Please note that the below videos depict graphic violence and may be disturbing.
The city of Vallejo has released three body camera videos from the June 27 nonfatal shooting of Jamazea Deyon Kittell by Ofc. Brad Kim, but as of Thursday afternoon had withheld other footage that could shed additional light on the incident, according to witnesses who spoke with Open Vallejo.
Absent from disclosures were multiple surveillance videos witnesses said were seized from nearby businesses last month, at least one of which caught part of the incident. The footage was set to be disclosed earlier this week, but the city delayed its release until Thursday, then presented excerpts of officers’ body camera footage at a town hall Wednesday.
Neither Kim nor the city of Vallejo immediately responded to a request for comment.
Police were called early morning at the Grand gas station at 1401 Springs Rd. in Vallejo following a report of a burglary in progress. Body camera videos show Kittell entering a parked Dodge Charger.
“Let me see your hands,” Kim can be heard saying as he exits his police vehicle.
The footage then shows Kim running toward the front of Kittell’s car, at which point Kittell starts to drive away, striking the officer and causing him to land briefly on the hood of the Charger. Kim fired four rounds at Kittell, Interim Police Chief Jason Ta said at a Wednesday town hall regarding the shooting.
A bullet struck Kittell near the base of the nose. His vehicle, which police alleged was stolen, crossed the street before crashing into a local cake shop. Kittell exited the car, took a few steps and laid down on the ground, where he was handcuffed. Kim was not seriously injured, police said on Wednesday.
“I didn’t have no gun or nothing,” Kittell can be heard telling Kim shortly following the shooting.
“How about you stop instead of trying to run my ass over?” Kim answers.
But when Kittell tried to tell Kim that he didn’t see him, Kim brushed him off, the footage shows.
“You didn’t see me staring at you in the eyes?” Kim appears to say, the rustling of his equipment partly drowning out his voice. “Talk less, okay? I want— I need ambulances to check you out first.”
Emergency medical services arrived minutes later.
It remained unclear as of Thursday whether Kim began to fire prior to or after being struck by the vehicle. A review of Kim’s body camera video suggests the officer may have fired at least one round toward Kittell’s vehicle after having fallen to the ground. A crime scene photograph shared by police Wednesday shows bullet holes in the windshield and a rear door panel, both on the driver’s side of the car.
“Shots fired at or from a moving vehicle are rarely effective and may involve additional considerations and risks,” Vallejo’s policy on shooting at a moving vehicle reads. “When feasible, officers should take reasonable steps to move out of the path of an approaching vehicle instead of discharging their firearm.”
“An officer should only discharge a firearm at a moving vehicle or its occupants when the officer reasonably believes there are no other reasonable means available to avert the imminent threat of the vehicle.”
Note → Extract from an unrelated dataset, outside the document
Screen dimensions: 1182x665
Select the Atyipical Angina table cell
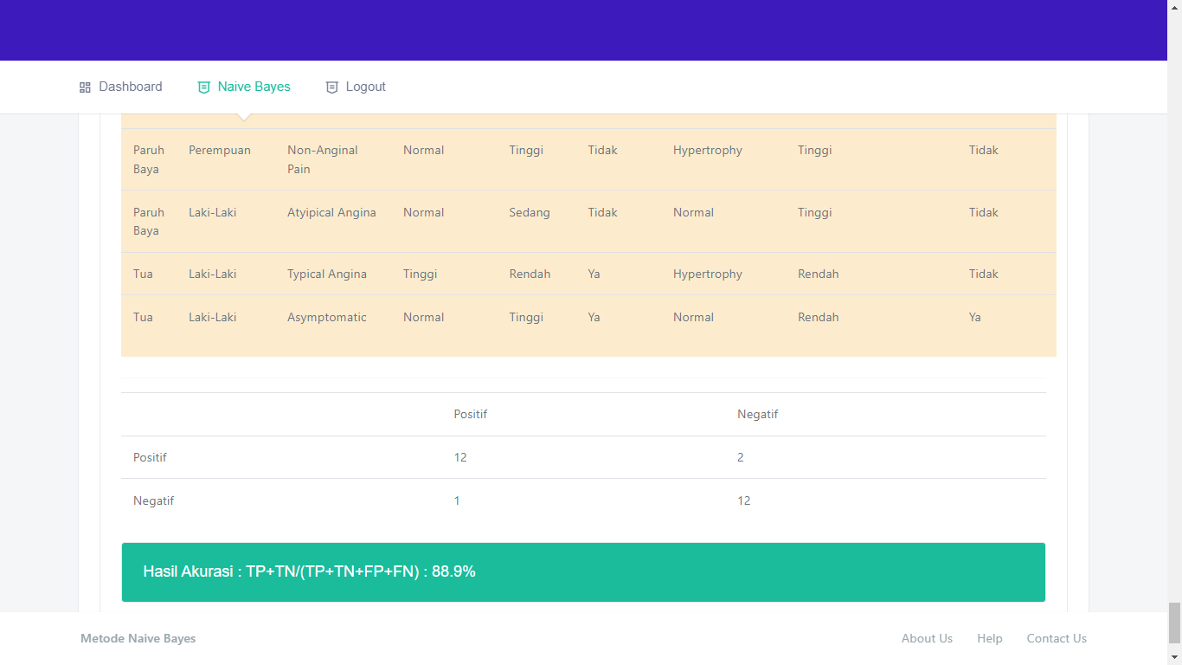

The city did not release footage from Grand gas station nor the nearby Manny’s Steakhouse, whose surveillance camera filmed part of the incident, Open Vallejo has confirmed.
“He had a pretty good view of what happened,” said Karl Fong, owner of the cake shop across the street from Grand Gas, Cakes By Karl, about surveillance footage he said the owner of Manny’s Steakhouse showed him from a cell phone on the day of the shooting.
“I was not on site when it happened, but my property is right across the street from the gas station. And it’s my property that the car crashed into,” Fong said.
An employee at Grand Gas declined to comment on the ongoing investigation. Manny’s Steakhouse declined to comment.
Kittell faces charges of attempted murder on a peace officer, commercial burglary, and possession of a stolen vehicle. His arraignment was pushed to July 25 during a brief court appearance Tuesday.
Kim was hired in 2018, and does not appear to have been previously employed with a California law enforcement agency, according to public records.
An investigation by the Solano County Major Crimes Task Force is ongoing. A witness also observed investigators from the California Department of Justice Bureau of Forensic Services at the crime scene. The state DOJ recently concluded a collaborative review of Vallejo police practices and is currently seeking a consent decree to compel further reforms.
Police said the city hired Renne Public Law Group to conduct an administrative investigation into the shooting.